I think this could serve as a quick reference to make custom iterator-based generators.
By your requirements, something
must be a std::ranges::view
, meaning it must be a moveable std::ranges::range
deriving from std::ranges::view_interface<something>
.
We can tackle all three with the following:
#include <ranges>
template<typename T>
class fib : public std::ranges::view_interface<fib<T>>{
public:
struct iterator;
auto begin() const { return iterator{}; }
auto end() const { return std::unreachable_sentinel; }
};
Notice std::unreachable_sentinel
which makes creating sequences without end really simple.
We still have to define the iterator which does the actual work. In your case we want fib
to be "the source" of the values, so our iterator should actually be std::input_iterator
. There's some boiler plate code needed for that but it's basically just a type which can be incremented and dereferenced to yield its current value.
Something like this will do:
#include <iterator>
template<typename T>
struct fib<T>::iterator {
using iterator_category = std::input_iterator_tag;
using value_type = T;
using difference_type = std::ptrdiff_t;
using pointer = T*;
using reference = T;
constexpr iterator() noexcept = default;
iterator& operator++() {
auto old_next = next;
next = next + current;
current = old_next;
return *this;
}
iterator operator++(int) {
iterator current{*this};
++(*this);
return current;
}
value_type operator*() const {
return current;
}
bool operator==(const iterator& other) const { return current == other.current && next==other.next; }
private:
T current= {};
T next = T{} + 1; // Could perhaps be fancier.
};
The increment operator does the computation itself, it's the simple iterating algorithm.
That's it, here's a working example:
#include <cstdint>
#include <iostream>
int main() {
auto is_even = [](auto a) { return a % 2 == 0; };
for (auto v :
fib<std::uint64_t>{} | std::ranges::views::filter(is_even) | std::ranges::views::take(10))
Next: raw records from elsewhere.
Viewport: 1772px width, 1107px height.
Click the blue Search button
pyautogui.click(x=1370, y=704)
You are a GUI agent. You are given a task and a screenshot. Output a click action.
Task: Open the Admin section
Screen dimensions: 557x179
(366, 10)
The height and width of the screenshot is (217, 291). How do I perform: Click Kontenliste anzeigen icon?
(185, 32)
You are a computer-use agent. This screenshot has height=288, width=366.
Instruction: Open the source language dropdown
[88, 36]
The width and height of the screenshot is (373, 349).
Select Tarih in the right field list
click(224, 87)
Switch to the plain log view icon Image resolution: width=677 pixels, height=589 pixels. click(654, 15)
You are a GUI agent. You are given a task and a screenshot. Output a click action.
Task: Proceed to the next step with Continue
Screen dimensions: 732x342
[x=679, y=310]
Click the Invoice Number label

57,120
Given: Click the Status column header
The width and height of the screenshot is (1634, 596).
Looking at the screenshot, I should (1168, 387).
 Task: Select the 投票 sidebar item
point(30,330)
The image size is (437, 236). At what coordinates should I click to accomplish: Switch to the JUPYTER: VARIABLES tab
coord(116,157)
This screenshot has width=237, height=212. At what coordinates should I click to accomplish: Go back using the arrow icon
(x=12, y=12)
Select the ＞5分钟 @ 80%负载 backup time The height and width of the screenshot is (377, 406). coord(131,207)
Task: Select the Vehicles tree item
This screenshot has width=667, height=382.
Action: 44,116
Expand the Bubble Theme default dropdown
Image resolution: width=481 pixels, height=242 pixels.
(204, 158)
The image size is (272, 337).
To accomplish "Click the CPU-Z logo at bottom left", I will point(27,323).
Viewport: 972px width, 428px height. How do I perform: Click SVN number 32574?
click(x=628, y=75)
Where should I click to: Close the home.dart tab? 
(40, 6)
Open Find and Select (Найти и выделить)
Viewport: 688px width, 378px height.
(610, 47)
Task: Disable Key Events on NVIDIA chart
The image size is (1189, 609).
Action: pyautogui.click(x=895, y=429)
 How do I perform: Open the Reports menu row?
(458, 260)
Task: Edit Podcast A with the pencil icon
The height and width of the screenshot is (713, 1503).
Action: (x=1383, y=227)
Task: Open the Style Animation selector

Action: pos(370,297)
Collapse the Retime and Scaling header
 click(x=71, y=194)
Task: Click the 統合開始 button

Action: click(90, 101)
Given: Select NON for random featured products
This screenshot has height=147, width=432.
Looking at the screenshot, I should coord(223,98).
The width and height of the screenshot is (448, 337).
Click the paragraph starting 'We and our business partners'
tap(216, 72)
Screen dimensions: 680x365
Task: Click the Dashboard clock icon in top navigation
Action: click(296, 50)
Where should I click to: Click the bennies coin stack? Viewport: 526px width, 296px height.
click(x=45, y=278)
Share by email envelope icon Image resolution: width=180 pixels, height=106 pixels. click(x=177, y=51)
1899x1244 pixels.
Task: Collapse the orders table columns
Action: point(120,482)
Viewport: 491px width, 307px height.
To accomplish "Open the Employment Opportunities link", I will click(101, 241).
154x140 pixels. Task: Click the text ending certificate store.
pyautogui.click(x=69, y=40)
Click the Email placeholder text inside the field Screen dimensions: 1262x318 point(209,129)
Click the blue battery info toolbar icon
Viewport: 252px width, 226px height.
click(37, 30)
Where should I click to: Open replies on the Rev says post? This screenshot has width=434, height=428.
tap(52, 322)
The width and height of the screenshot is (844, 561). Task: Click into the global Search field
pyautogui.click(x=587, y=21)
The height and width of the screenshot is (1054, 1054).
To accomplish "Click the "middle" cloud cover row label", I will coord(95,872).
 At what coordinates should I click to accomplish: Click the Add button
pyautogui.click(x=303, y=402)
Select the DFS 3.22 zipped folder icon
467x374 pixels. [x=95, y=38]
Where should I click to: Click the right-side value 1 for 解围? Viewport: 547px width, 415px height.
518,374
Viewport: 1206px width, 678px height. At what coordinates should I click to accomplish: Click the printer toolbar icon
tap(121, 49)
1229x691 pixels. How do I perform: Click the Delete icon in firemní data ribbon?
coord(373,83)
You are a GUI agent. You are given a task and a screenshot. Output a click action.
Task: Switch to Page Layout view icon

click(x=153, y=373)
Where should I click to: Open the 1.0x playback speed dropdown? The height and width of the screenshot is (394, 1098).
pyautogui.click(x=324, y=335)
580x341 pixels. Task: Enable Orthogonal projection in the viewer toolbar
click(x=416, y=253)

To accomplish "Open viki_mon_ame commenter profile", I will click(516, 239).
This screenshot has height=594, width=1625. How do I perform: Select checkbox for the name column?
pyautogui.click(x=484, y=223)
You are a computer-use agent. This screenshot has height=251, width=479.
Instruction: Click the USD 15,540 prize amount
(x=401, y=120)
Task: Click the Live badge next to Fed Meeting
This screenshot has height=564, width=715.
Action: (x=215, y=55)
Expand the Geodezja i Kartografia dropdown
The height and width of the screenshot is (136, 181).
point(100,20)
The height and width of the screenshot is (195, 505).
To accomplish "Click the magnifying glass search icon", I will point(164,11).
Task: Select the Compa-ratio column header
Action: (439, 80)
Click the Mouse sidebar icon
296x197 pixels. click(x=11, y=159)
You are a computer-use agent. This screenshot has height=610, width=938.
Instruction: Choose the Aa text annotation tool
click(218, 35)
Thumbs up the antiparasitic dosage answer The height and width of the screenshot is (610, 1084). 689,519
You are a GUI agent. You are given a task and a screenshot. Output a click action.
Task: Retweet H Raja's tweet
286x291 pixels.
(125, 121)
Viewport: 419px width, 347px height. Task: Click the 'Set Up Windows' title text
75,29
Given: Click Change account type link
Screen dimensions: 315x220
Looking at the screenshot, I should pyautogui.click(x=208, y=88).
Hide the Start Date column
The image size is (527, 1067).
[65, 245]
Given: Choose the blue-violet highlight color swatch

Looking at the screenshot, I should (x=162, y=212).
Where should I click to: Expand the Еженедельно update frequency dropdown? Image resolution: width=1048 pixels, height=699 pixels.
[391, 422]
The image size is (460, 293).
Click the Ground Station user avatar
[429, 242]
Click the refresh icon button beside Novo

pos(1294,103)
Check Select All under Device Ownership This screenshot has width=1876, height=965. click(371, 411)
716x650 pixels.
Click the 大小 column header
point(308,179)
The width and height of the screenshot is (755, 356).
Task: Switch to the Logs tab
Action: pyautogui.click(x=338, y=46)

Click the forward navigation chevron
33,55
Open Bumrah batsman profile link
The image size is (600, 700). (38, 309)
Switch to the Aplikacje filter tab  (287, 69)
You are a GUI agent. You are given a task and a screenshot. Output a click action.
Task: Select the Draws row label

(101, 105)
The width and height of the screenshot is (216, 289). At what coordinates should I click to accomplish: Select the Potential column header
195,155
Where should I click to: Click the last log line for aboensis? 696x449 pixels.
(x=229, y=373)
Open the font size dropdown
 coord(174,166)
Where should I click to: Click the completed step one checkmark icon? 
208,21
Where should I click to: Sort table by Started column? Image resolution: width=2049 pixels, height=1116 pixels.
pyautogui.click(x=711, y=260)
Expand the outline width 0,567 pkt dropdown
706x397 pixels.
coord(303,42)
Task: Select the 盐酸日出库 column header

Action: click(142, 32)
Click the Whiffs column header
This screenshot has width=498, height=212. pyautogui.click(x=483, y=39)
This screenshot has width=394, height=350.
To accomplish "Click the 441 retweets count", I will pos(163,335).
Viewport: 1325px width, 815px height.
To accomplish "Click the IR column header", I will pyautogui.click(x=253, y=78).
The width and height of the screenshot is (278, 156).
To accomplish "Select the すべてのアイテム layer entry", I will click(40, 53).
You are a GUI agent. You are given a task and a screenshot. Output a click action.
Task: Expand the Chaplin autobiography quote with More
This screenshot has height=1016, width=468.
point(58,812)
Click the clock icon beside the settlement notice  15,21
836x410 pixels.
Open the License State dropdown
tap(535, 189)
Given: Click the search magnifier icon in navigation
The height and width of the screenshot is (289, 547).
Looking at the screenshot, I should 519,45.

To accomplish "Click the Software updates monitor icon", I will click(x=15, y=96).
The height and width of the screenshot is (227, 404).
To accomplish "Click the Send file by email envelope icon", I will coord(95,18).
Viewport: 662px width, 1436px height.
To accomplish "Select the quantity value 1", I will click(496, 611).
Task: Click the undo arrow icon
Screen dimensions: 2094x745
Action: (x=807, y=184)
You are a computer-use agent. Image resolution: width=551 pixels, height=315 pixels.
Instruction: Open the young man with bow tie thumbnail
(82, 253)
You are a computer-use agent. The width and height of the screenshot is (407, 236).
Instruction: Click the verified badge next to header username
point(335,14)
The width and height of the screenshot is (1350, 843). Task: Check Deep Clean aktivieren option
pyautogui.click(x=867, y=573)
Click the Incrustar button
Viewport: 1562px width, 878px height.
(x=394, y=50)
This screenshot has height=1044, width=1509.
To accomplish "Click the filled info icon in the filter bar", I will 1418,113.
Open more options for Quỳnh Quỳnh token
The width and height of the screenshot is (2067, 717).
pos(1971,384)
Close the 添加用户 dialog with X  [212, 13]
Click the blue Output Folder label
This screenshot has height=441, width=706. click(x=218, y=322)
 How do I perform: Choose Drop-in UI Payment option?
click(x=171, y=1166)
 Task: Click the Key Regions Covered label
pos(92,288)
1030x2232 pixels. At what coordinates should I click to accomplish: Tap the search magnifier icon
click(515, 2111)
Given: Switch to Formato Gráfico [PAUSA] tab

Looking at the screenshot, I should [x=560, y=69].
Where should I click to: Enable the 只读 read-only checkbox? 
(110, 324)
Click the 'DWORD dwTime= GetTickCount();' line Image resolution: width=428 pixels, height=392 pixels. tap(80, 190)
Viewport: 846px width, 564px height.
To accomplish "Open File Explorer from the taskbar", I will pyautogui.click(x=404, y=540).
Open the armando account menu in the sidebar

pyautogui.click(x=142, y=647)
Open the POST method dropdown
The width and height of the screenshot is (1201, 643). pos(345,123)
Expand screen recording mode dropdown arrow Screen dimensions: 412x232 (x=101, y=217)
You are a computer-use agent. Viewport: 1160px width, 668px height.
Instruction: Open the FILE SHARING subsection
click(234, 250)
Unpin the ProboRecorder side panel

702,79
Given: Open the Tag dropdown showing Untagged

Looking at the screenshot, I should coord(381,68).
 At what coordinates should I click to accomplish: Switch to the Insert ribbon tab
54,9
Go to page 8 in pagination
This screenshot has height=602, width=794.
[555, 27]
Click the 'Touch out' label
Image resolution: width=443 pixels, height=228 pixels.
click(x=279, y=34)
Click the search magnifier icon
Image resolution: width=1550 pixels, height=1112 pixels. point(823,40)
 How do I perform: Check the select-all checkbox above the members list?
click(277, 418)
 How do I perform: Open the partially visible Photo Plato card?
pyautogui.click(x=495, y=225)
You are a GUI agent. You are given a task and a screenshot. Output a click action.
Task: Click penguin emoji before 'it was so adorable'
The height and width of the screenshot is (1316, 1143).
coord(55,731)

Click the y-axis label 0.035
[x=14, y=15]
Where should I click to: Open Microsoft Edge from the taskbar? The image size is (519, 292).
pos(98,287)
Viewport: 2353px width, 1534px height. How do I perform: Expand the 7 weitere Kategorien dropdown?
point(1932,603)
std::cout << v << std::endl;
return 0;
}
which outputs:
0
2
8
34
144
610
2584
10946
46368
196418
Of course you won't get very far even with std::uint64_t
. But T
can be anything numeric enough.
One can easily generalize the iterator to hold a stateful functor, likely passed from the range itself, call it during each increment and store the yielded value for dereferencing later. This would be very crude, but simple, way how to at least simulate "yield-based" generators.